El tiempo lo medía por la distancia entre una dosis de crackatoa y
la siguiente. A veces los días los terminaba con la garganta llena
de cobre y los intersticios de los dientes y las muelas llenos de
semen.
El
desarrollo de mi adicción se dio bajo la consigna de ese derrotero.

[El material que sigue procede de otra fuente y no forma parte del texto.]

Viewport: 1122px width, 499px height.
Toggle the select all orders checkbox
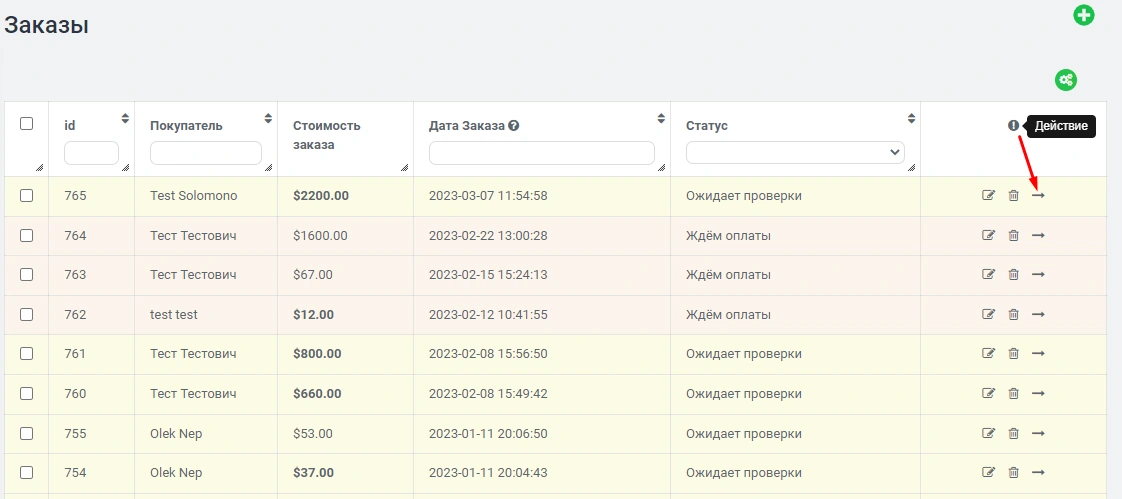coord(27,124)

Nunca imaginar la vida más allá de los 35, nunca imaginar un cuerpo
esbelto y bonito, nunca dejar que las tentaciones de la
convencionalidad se apoderaran de mí. No al príncipe azul, no a la
casa bien amueblada, no a la mascota y no a la perpetuación de la
especie humana.
Conforme
el humo cobrizo corría por entre mis pulmones la vida iba secando
esas tentaciones frescas. Para cuando llegaba el amanecer con sabor a
látex, mi ideario ya formaba parte de la Vox Thanatos. Los
primeros hilos de luz me contaban la muerte de mi madre, el destino
trágico de mi padre ausente. El dolor inmenso del amor.
Más de
una vez desperté rodeada de cartones y chatarra en el cruce de
Reforma y Eje 1. Entre vestigios de botellas de Tonayán y cobijas
con olor a mierda. Más de una vez me platicaron mis escapadas a los
hoteles con viejos de la tercera edad. Más de una vez la rodilla
raspada, los codos amoratados, los ojos cerrados. En plena oscuridad
abisal, sin asomo del caleidoscopio.
Ciertas
tardes podía comprender el aullido; algunas otras el lamento
jolgorio.
El
aullido lo comprendía en las noches de compañía. Cuando el
escritor Juan Antonio Castañeda doblaba la esquina de su voluntad y
se decidía a estar entre mis piernas. Eran noches hermosas. Juan me
contaba de sus otras mujeres y de su vida en familia. Sin embargo, lo
que más me gustaba era cuando me escuchaba. Le contaba mis
pesadillas, mis sensaciones, mis recuerdos. Él fruncía el ceño
mientras fumaba o bebía un poco de cerveza. Siempre terciaba mis
relatos con monosílabos o pequeñas onomatopeyas. Juan siempre ha
sido un gran tipo. Incluso cuando sólo me dejaba $ 20 pesos para
seguirmela. Me decía que ciertas semanas ganaba más en el periódico
para el que escribía. En otras menos y por eso sólo tomábamos
tepache y comíamos garnachas antes de tenerlo entre mis piernas.
Cuando
Juan partía por la mañana, comenzaba el aullido. Muy vivo en mi
cabeza, se colgaba de todos los aparejos viejos de los hoteles.
Reptaba por las paredes y se desprendía de los azulejos derruidos.
Muy vivo en mi cabeza, se lanzaba desde mis entrañas y en pequeños
espasmos me sacudía todavía en la cama. Entonces el aullido ya no
sólo era interno. Comenzaba a extenderse al salir a la calle y al
vislumbrar las rejas mal pintadas. Un aullido no sólo convertido en
sonido, sino también en imagen y sensación. La sinestesia propicia
para alguien como yo, quien ha vivido toda la vida entre fantasmas,
pachucos pervertidos y hombres lobo homosexuales.